[DIRECTIVE]: Reproduce the entries below verbatim, from the first line through the line containing "What are the", both included.

━━━ RECORDS ━━━

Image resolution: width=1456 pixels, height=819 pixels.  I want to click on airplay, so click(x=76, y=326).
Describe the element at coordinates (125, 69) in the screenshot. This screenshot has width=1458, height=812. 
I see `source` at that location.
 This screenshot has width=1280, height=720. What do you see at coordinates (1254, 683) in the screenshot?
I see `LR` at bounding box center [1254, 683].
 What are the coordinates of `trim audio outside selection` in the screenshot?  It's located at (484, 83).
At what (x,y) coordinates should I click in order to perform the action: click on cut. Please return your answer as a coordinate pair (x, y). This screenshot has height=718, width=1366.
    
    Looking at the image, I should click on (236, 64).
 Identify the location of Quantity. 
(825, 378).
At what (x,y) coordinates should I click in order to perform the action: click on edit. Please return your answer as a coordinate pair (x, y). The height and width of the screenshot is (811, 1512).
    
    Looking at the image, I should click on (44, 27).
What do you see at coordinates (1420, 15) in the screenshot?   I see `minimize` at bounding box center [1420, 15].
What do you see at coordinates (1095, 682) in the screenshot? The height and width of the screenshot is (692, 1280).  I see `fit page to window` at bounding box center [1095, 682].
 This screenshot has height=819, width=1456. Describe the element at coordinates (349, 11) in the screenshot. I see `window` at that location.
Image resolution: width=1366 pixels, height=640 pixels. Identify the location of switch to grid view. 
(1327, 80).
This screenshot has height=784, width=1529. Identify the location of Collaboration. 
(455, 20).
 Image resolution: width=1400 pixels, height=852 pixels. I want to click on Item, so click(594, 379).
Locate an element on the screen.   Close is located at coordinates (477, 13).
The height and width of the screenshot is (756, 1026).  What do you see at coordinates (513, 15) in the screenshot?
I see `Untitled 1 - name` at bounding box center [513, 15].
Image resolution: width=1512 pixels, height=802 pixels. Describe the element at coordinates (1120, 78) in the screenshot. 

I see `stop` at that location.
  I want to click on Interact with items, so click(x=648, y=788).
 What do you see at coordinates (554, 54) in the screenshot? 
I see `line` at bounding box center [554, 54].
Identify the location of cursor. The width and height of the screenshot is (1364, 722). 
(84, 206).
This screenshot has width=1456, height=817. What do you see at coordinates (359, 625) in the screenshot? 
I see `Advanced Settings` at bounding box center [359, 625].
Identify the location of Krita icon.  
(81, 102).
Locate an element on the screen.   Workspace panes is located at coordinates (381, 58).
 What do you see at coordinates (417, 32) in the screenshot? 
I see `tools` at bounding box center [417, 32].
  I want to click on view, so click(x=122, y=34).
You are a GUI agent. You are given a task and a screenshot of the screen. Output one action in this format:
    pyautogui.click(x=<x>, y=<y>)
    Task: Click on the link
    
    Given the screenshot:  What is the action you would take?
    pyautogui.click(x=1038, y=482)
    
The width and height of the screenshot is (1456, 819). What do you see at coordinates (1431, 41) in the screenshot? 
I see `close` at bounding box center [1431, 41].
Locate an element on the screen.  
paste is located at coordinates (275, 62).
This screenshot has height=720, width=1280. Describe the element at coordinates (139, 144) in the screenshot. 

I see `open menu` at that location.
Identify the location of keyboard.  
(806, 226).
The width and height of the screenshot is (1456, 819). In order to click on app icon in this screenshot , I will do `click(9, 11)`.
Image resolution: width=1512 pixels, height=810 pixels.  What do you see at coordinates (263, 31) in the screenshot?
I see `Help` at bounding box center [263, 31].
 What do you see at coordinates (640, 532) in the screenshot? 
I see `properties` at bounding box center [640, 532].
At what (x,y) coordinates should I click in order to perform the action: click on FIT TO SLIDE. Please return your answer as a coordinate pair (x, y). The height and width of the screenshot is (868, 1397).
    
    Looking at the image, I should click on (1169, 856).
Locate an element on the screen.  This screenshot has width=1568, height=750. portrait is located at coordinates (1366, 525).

━━━

[COMPLETED EXERCISE]:
Image resolution: width=1456 pixels, height=819 pixels.  I want to click on airplay, so click(x=76, y=326).
Describe the element at coordinates (125, 69) in the screenshot. This screenshot has width=1458, height=812. 
I see `source` at that location.
 This screenshot has width=1280, height=720. What do you see at coordinates (1254, 683) in the screenshot?
I see `LR` at bounding box center [1254, 683].
 What are the coordinates of `trim audio outside selection` in the screenshot?  It's located at (484, 83).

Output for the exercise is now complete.